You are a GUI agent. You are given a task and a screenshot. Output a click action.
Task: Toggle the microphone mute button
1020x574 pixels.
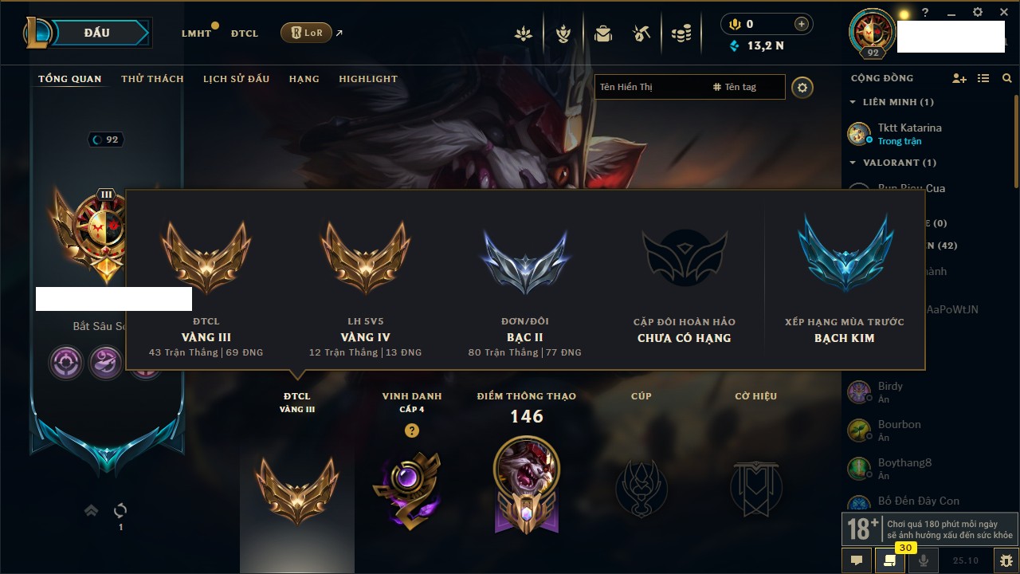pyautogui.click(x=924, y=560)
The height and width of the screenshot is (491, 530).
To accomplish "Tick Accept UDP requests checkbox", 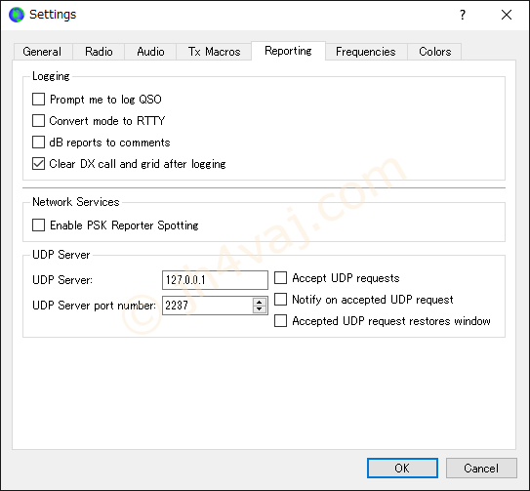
= = =
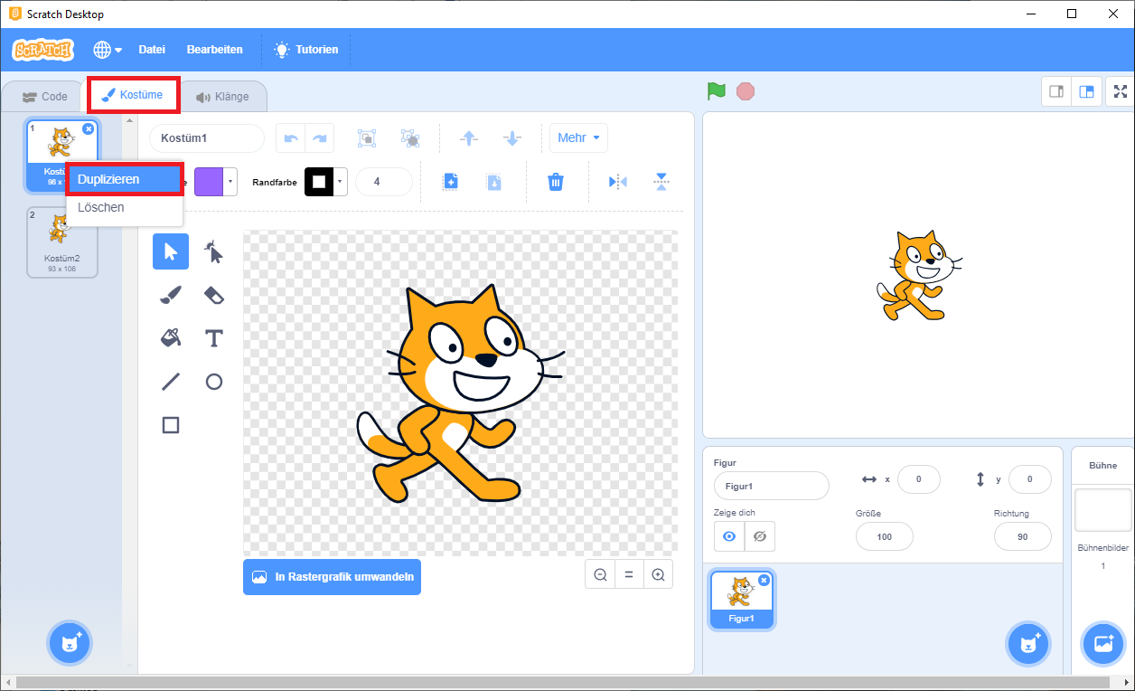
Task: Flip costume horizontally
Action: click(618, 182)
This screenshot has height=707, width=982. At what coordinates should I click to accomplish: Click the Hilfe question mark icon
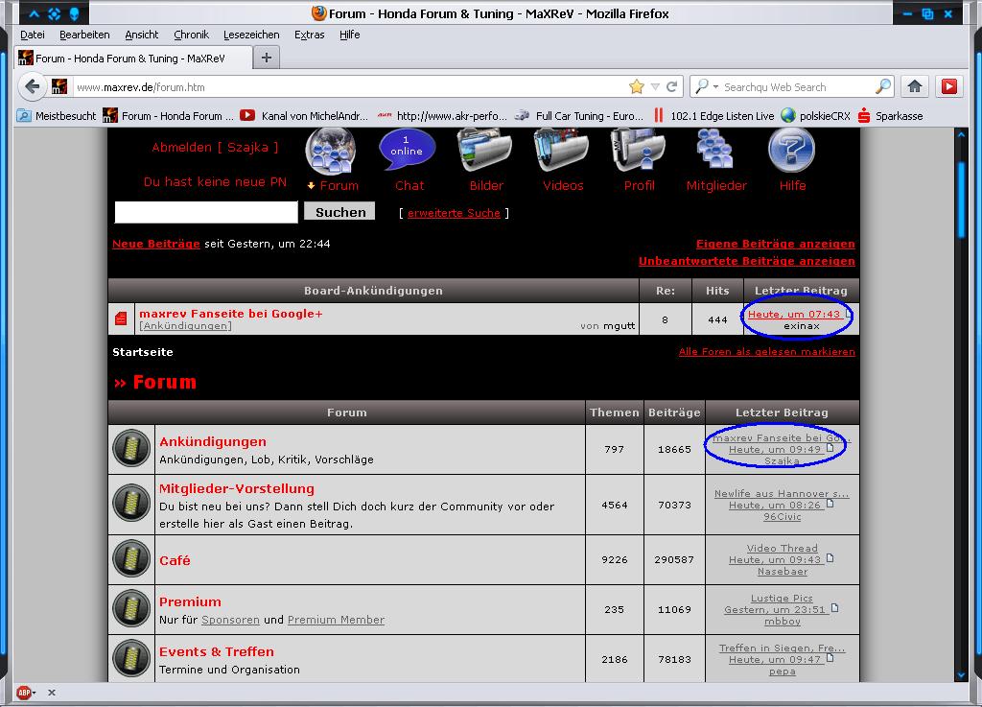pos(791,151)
= = =
● **WORK REQUEST**
Out of the records above, please copy exactly the lines from the line with "You are a GUI" up to and including the line with "Accept UDP requests", minus the pictures.

● **OUTPUT OF THE EXERCISE**
You are a GUI agent. You are given a task and a screenshot. Output a click action.
Task: Toggle the microphone mute button
1020x574 pixels.
pyautogui.click(x=924, y=560)
The height and width of the screenshot is (491, 530).
To accomplish "Tick Accept UDP requests checkbox", 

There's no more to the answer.